Coexisten tantas velocidades dentro de la Unión que difícilmente es ya reconocible el espíritu de la arquitectura que surgió de Maastricht. Lejos quedan ya las salvas lanzadas a favor de una Unión más política, sugeridas en la cumbre de la ciudad holandesa y proclamadas falsamente en los tiempos efímeros del fallido Tratado Constitucional. Desde entonces, la comunitarización de políticas que afectan e interesan a los europeos llegan sospechosamente siempre con los apellidos «seguridad» y «policía». Lejanos son los días en que desde el Parlamento se producían informes sobre cuestiones realmente políticas, sobre ciudadanía o sobre subsidiariedad; lejanos los días en que los valores sociales del norte, por ejemplo, eran pretendidos por una mayoría de socios. Hoy es el momento en que el mito europeo, sustentado aún hoy en la idea de que es garantía de paz en el viejo continente, puede no ser suficiente para garantizar la continuidad de un modelo acotado cada vez más a la regla del mínimo común denominador.

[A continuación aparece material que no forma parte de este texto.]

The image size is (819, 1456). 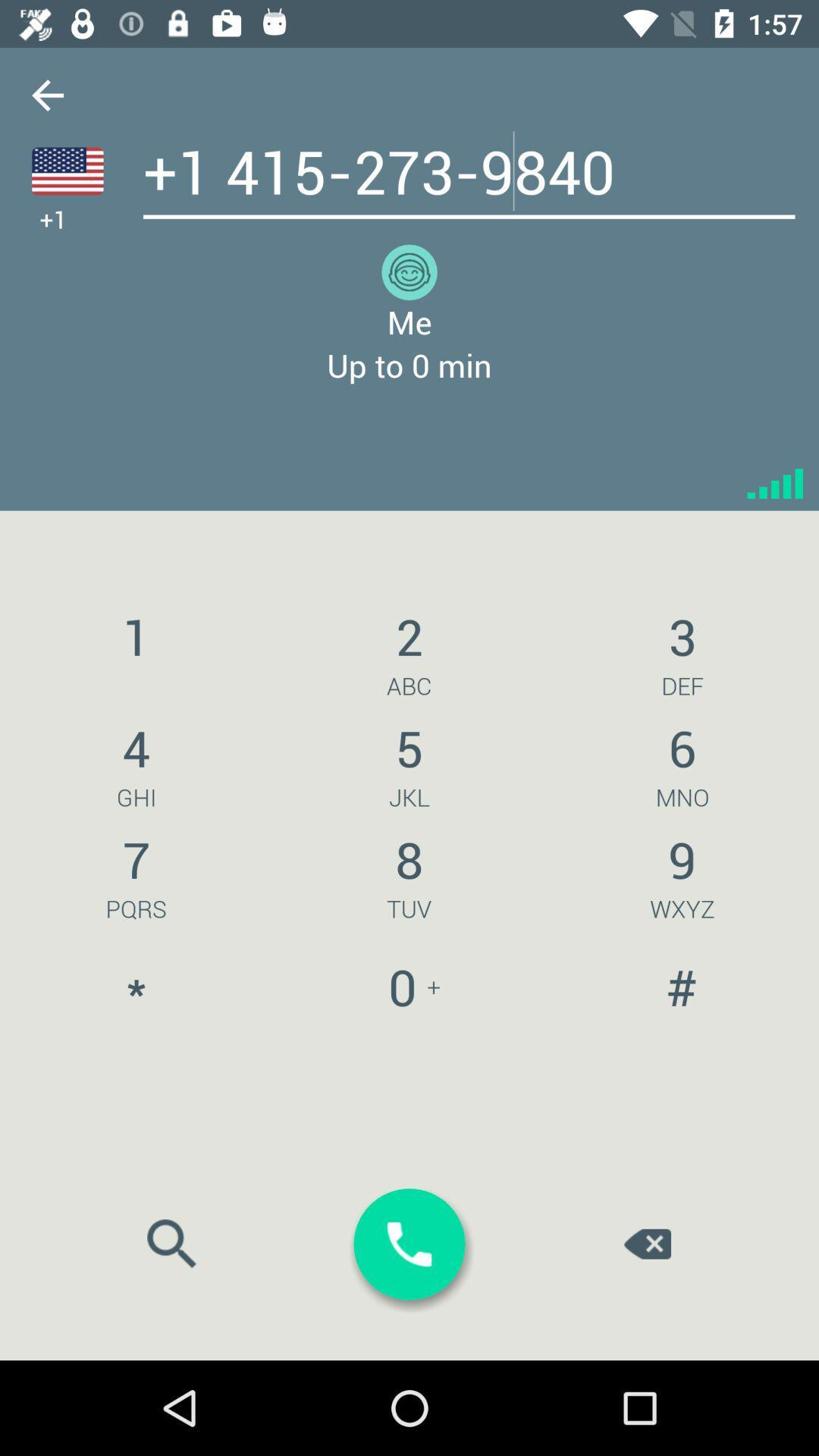 I want to click on go back, so click(x=46, y=94).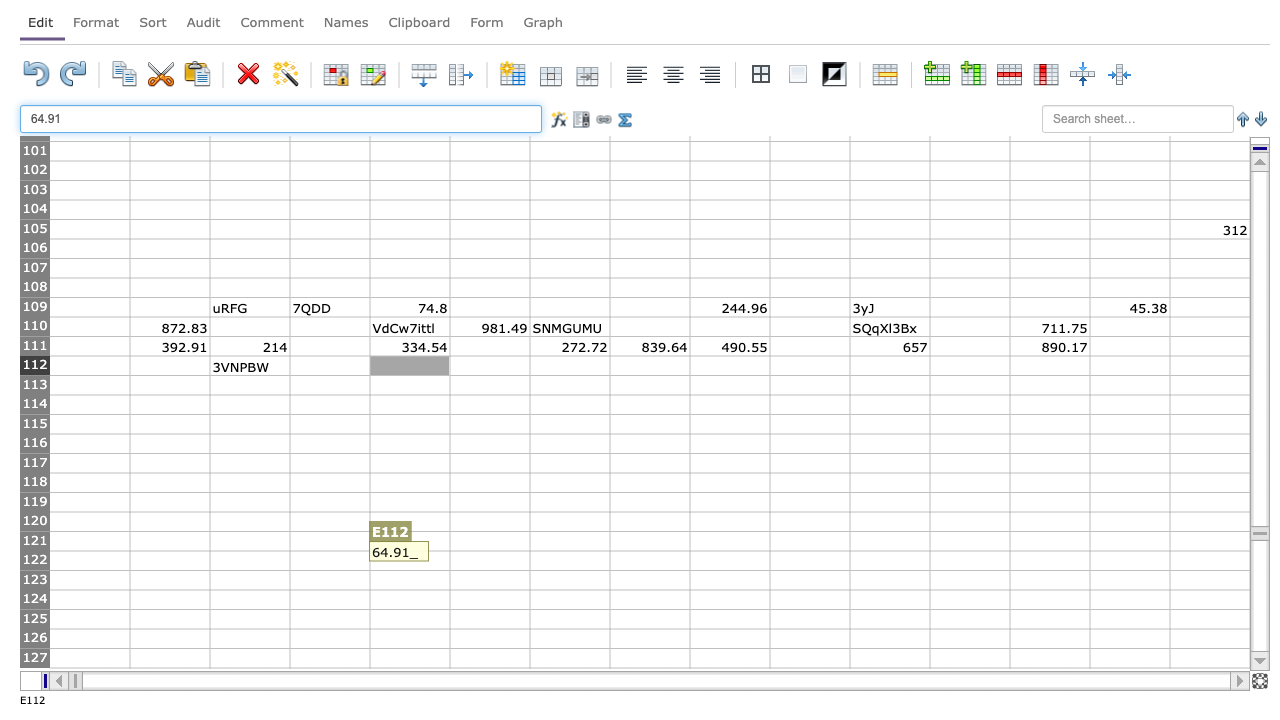 This screenshot has width=1280, height=720. What do you see at coordinates (568, 560) in the screenshot?
I see `C G122` at bounding box center [568, 560]. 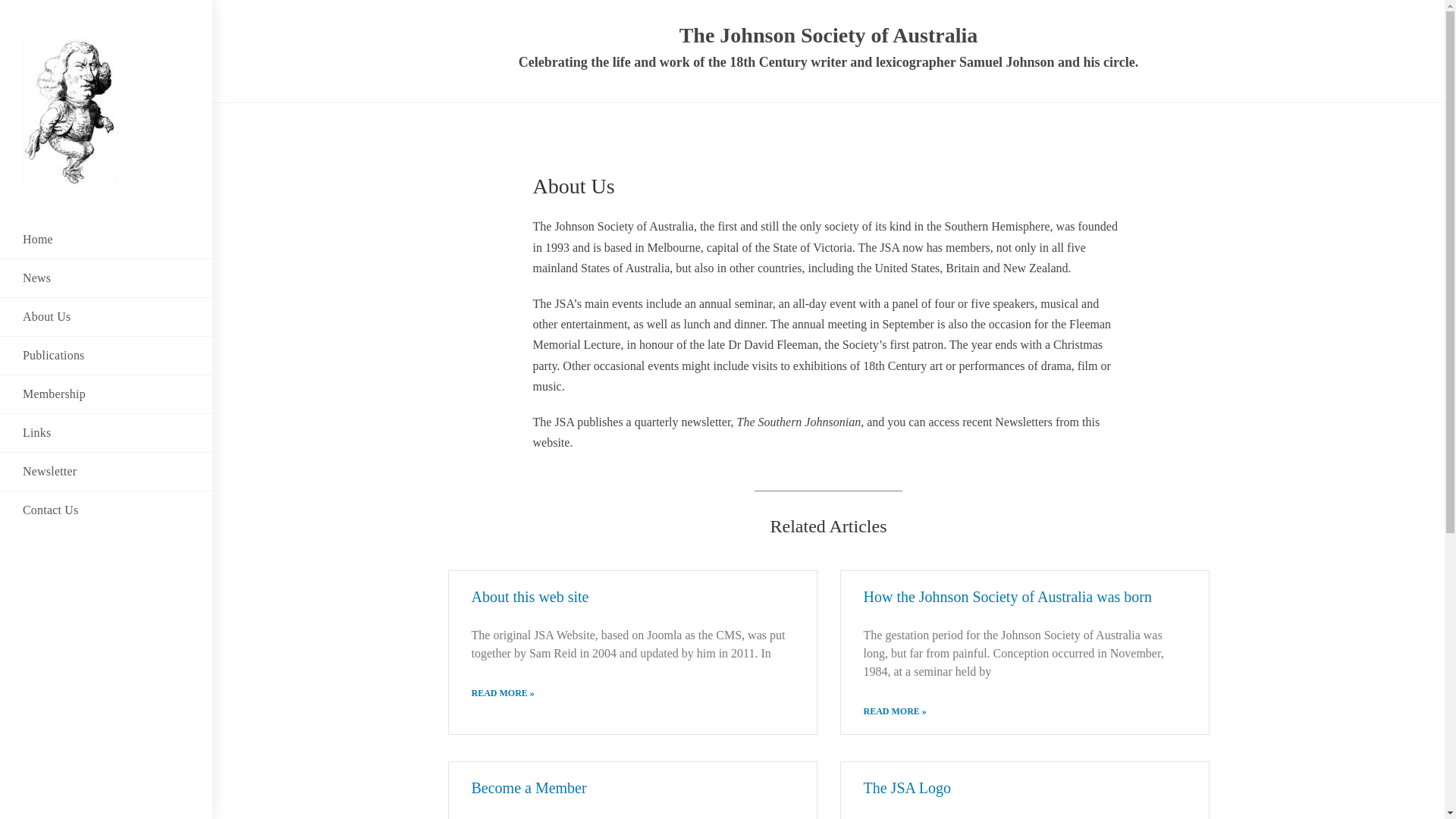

Las elecciones al Parlamento no harán sino profundizar en la herida y la tirita que podría significar la ratificación final del Tratado de Lisboa no alteraría sustancialmente el diagnóstico final. El modelo de integración actual se agota: la inacabada digestión de la ampliación de 2004 es un síntoma más. Los ritmos de integración son demasiado diversos en el seno de la Unión, al concepto adormecedor del llamado «modelo social europeo» le pueden reventar todas las costuras, el centro de gravedad está cada vez más alejado de la idea europea, las dudas sobre el rumbo a seguir crecen (Croacia espera, pero más allá todo es incertidumbre), y la UE es más atlantista (y quizás menos europeísta) que nunca. Cinco años después de una ampliación que Alemania y compañía aprovecharon mucho antes del 1 de mayo de 2004 («comprando» sectores económicos completos en Polonia, por ejemplo), la Unión sigue preguntándose sobre su futuro y sus fronteras, y sobre cómo estabilizar su arquitectura institucional, lo cual, más o menos, viene a ser el reparto del poder entre los estados miembros y entre las instituciones. Merkel exigía precisamente una fase de consolidación de la Unión «en términos de integración» antes de abrir de nuevo la puerta (y eso que el siguiente es, como hemos apuntado, Croacia, un buen aliado para Berlín). No es sólo el rumbo; es, además, el presupuesto (quién contribuye, cuánto y para qué; y quién recibe, cuánto y para qué), la cohesión, el ya mencionado reparto del poder (nuevas mayorías para la toma de decisiones, y las subsiguientes minorías de bloqueo) y el modelo de integración lo que está en juego. Eso, y cómo afecta todo ese proceso a Euskal Herria.